** How to complete this task **
In the data below, count every line that holds the string "link" and reply with the number alone.

** Data for this exercise **
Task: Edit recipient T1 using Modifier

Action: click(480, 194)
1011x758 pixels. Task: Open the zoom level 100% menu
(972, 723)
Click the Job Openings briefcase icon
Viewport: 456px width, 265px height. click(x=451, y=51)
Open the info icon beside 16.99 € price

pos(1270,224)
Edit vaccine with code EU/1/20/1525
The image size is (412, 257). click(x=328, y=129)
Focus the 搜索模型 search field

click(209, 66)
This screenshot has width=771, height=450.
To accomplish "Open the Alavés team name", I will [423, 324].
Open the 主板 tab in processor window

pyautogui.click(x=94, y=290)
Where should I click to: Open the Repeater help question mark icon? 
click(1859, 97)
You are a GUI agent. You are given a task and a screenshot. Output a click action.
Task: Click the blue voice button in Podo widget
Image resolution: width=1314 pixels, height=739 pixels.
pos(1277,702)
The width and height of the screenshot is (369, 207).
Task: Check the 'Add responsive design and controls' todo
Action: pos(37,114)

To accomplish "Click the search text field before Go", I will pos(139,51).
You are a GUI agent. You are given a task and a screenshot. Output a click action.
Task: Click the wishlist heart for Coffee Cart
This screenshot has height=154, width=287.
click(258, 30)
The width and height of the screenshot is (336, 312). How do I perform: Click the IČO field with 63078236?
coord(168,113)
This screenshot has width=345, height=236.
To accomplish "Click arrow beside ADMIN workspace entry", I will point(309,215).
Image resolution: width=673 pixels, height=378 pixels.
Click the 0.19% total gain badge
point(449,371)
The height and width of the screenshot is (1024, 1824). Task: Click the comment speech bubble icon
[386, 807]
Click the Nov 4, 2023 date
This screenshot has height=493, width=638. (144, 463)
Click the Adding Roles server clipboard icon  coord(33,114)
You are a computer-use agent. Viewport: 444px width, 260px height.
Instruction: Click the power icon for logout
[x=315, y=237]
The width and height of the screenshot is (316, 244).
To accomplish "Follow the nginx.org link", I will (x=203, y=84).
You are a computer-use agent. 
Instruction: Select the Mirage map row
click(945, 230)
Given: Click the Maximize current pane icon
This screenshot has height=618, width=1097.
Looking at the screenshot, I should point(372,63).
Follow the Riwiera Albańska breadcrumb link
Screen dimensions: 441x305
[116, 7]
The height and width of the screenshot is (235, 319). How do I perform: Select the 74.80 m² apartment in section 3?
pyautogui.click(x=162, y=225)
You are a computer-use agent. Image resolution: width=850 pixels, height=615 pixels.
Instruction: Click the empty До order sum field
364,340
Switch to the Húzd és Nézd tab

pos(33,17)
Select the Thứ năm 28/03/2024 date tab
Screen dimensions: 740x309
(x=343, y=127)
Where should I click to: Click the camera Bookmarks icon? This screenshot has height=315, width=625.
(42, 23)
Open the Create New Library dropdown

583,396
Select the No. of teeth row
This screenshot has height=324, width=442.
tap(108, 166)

** Finished task **
2